Hi Lonnie,
Based upon my current understanding of Genode, which is still minimal but growing steadily, as you move to get VirtualBox running well, it seems that for the networking to be viable in the VB instance, you might want to support network-bridging as well as NAT (masquerading IP's) in a similar way that VB currently allows and also how XEN seems to work in that each VM instance can be bridged to the host with a "real" IP of it's own on he same subnet as the host, or to possible use the VB built in NAT support VM instances on another subnet but all channeled through the host network adapter. Typically, it seems that VB sets up a TAP/TUN device (virtual network card) on the host and then allows for the various network setups like NAT, bridged, host-only, etc...
As I was not sure if these questions had been investigated, I thought that perhaps Open vSwitch ( ie. a software hub basically) might be easily implemented in Genode and serve as the networking center for VirtualBox in a similar way that XEN seems to do it (http://wiki.xen.org/wiki/Xen_Networking).
This allows VB under Genode to support many VMM's concurrently.
You have probably already thought of these things, but I thought that I would mention them as the question arose in my mind as well.
admittedly our current networking setups are rather simple. We are using nic_bridge when we need to share a NIC among multiple subsystems. I agree that a virtual NAT component would be a very useful addition to the toolbox. It would certainly be a relief for the DHCP server of the host network. ;-) We will definitely have to look into Open vServer when picking up the work on this topic. So thank you for the pointer!

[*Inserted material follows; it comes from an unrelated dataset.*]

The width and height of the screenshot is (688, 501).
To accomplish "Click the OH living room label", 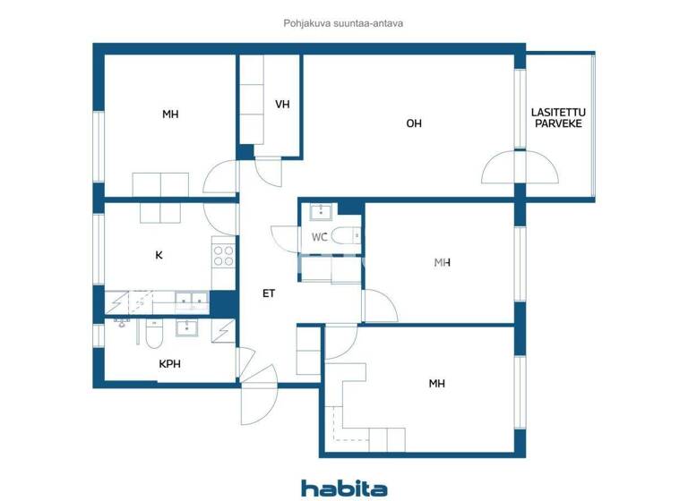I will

Just some thoughts that I had since my goal is to try and set up NOVA-Genode-VirtualBox in a complete Type-1 Hypervisor that could be competitive to XEN while being much more secure, stable, and address the shortcomings found in that hypervisor which is very code bloated and heavy. The NOVA-Genode-VirtualBox approach should require much lest LOC and in general be better given the wonderful design that you and your team have developed from the inception.

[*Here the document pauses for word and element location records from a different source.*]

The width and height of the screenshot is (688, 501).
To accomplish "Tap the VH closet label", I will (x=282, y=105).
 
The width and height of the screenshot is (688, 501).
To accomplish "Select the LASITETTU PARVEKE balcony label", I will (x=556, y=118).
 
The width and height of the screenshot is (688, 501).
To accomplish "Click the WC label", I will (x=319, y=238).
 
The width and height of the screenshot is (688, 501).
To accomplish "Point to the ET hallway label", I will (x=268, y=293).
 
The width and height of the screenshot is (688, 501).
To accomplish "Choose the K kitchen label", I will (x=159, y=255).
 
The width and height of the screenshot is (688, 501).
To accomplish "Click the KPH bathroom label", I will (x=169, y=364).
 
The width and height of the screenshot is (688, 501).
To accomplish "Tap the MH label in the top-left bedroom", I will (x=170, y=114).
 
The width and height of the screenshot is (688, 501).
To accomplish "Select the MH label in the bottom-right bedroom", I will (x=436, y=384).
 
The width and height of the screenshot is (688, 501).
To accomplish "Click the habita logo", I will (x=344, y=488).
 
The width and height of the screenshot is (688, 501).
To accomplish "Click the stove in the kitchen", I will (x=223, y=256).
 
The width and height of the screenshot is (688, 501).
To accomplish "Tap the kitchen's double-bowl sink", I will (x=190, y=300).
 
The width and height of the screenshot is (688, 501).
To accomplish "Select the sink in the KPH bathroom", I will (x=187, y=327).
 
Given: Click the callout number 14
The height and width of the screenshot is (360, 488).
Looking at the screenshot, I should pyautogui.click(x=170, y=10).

The overall complexity may still be high - VirtualBox is not tiny after all. However, the advantage of the Genode/NOVA platform is that this complexity becomes uncritical to uphold security (i.e., the isolation between VMs). When using VirtualBox on Linux, one needs to trust the Linux kernel + init system + daemons, the VBox kernel module, the X server, the VirtualBox application (because it can load code into the Linux kernel). This amounts to millions of lines of code to trust. On Xen, the situation does not look much different as the Linux system in Dom0 must be trusted.
Compared to that, the trusted computing base (TCB) of a Genode/NOVA-based virtualization solution would be orders of magnitude less complex. It comprises the NOVA kernel (10 KLOC), Genode's core + init (< 20 KLOC), a few device drivers (for timer, NIC, disk), and eventually a few resource multiplexers (nic_bridge, part_blk come into mind). So we are well below 50 KLOC.